Suppose $X$ is a random variable with mean zero, and we know that $$Pr(|\vec v^TX| > t)\le \exp(-e^{-t^2/2}).$$
How does this imply that $$\sup_{\vec v:\|\vec v\| = 1}\text{Var}(\vec{v}^T X)\le \int_0^\infty \exp(e^{-t/2}),$$ which reduces to $2$. Since this is offered without proof in the above paper, I take it this should be relatively easy.
Am I wrong?
Getting a bound on moments coming from bounds on the tails are usually derived using the layer cake formula, i.e.
$$ \int |Y|^p \, d \Bbb{P} = p \cdot \int_0^\infty \lambda^{p-1} \cdot \mathbb{P}(|Y|\geq \lambda) \, d\lambda. $$
The proof of this is an application of Fubini's theorem after you have written $\Bbb{P}(|Y| \geq \lambda) = \int \Bbb{1}_{|Y| \geq \lambda} \, d\Bbb{P}$.
If you plug this in for $Y = |v^T X|$, you get (since $Y$ has mean zero, because $X$ has mean zero)

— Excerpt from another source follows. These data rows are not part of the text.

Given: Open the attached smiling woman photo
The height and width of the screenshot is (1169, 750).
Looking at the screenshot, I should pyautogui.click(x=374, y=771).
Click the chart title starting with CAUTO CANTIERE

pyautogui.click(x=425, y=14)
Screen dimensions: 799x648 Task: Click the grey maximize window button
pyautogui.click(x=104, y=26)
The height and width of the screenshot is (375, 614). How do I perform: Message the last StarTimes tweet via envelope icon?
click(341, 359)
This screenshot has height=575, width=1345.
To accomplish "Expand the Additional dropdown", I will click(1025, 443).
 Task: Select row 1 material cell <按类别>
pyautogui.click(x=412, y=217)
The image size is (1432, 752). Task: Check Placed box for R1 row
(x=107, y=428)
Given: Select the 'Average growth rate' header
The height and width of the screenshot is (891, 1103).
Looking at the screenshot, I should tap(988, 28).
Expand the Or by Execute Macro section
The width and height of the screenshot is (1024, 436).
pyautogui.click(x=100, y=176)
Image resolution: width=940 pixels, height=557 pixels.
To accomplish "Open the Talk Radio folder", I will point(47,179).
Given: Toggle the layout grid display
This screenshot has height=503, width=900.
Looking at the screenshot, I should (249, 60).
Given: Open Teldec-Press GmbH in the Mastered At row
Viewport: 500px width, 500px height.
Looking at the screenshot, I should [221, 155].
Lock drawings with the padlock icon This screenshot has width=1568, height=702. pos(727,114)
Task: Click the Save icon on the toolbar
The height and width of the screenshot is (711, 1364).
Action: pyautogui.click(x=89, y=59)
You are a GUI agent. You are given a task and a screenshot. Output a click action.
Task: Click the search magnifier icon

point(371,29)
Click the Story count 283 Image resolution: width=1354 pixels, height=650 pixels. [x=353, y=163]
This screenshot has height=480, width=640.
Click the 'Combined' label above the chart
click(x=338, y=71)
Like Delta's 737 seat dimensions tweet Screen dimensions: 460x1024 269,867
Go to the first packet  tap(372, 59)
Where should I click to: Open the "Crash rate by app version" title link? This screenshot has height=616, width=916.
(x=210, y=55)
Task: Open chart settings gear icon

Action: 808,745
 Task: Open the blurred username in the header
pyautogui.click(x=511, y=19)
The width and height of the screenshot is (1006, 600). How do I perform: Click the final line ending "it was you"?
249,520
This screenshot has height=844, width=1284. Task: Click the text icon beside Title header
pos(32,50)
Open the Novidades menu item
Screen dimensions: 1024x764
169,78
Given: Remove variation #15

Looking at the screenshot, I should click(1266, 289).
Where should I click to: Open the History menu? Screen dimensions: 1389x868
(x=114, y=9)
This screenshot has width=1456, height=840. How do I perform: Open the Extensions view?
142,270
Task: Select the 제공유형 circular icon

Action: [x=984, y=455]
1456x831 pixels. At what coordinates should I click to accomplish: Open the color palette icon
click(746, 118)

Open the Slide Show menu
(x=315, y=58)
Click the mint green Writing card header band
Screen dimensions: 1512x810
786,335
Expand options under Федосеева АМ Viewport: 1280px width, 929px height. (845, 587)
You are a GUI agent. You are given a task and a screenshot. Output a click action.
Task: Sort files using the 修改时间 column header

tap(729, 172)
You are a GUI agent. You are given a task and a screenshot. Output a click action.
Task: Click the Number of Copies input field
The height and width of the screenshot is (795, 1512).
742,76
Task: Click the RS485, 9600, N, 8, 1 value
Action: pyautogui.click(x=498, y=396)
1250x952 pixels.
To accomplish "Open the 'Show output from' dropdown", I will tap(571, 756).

$$ {\rm Var}(Y) = \int |Y|^2 \, d\Bbb{P} = 2 \cdot \int_0^\infty \lambda \cdot \Bbb{P}(|Y| \geq \lambda) \, d \lambda \leq 2 \cdot \int_0^\infty \lambda e^{-\lambda^2 /2 }\, d\lambda. $$
From here you should be able to derive the desired conclusion by elementary calculations.